AUTHOREN: Rolf Findeisen, Pablo Zometa and Markus Kögel
Abstract:
By now predictive control for the task of stabilization is well understood. Many schemes to guarantee stability and recursive feasibility are well known. In the frame of this talk we will focus on the application of predictive control to mechatronic and embedded systems. In the first part we propose an efficient predictive control scheme for path following with stability guarantees. The second part focuses on the fast solution of predictive control problems on embedded systems via code generation taking aspects such as stability, real-time feasibility and limited computational hardware into account. The presented results are verified considering the control of an industrial light weight robot. The talk is concluded presenting methods for cooperative and decentralized predictive control approaches.

******************************

▸ **Problem details**: Copy out the predictive control abstract in full, word for word, including its author line.

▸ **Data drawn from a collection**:
******************************

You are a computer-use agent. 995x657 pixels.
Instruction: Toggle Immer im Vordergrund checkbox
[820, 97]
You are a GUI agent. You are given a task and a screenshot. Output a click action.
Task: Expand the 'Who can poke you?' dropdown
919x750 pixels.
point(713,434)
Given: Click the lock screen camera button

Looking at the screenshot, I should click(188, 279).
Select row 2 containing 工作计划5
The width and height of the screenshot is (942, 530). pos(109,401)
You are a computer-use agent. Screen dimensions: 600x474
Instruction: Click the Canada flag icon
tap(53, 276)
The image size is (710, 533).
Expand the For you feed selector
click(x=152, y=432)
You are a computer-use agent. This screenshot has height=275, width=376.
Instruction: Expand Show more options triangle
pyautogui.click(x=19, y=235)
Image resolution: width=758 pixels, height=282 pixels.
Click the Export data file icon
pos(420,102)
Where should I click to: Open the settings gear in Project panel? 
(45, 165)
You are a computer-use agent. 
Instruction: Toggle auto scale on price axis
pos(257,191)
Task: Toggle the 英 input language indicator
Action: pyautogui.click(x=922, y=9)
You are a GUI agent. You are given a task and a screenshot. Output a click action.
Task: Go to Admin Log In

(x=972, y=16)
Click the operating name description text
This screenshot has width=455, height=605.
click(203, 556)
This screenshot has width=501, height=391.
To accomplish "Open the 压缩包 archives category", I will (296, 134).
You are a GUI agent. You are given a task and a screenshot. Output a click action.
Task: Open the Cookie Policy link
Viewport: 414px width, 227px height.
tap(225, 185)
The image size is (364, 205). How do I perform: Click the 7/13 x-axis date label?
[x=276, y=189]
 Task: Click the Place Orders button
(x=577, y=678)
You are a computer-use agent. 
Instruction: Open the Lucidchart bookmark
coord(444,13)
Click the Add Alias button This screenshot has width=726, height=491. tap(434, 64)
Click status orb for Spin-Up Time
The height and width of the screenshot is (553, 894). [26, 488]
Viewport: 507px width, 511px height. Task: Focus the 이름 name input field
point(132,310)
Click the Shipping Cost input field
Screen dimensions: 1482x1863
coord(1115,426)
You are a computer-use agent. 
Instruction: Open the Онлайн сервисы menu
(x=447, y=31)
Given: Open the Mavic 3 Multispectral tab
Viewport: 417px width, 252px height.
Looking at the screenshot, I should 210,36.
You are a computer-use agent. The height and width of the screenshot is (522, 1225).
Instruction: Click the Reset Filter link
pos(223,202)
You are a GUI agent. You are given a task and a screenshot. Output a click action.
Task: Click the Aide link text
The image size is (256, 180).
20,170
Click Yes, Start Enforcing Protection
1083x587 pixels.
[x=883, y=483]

******************************

▸ **Written answer**:
AUTHOREN: Rolf Findeisen, Pablo Zometa and Markus Kögel
Abstract:
By now predictive control for the task of stabilization is well understood. Many schemes to guarantee stability and recursive feasibility are well known. In the frame of this talk we will focus on the application of predictive control to mechatronic and embedded systems. In the first part we propose an efficient predictive control scheme for path following with stability guarantees. The second part focuses on the fast solution of predictive control problems on embedded systems via code generation taking aspects such as stability, real-time feasibility and limited computational hardware into account. The presented results are verified considering the control of an industrial light weight robot. The talk is concluded presenting methods for cooperative and decentralized predictive control approaches.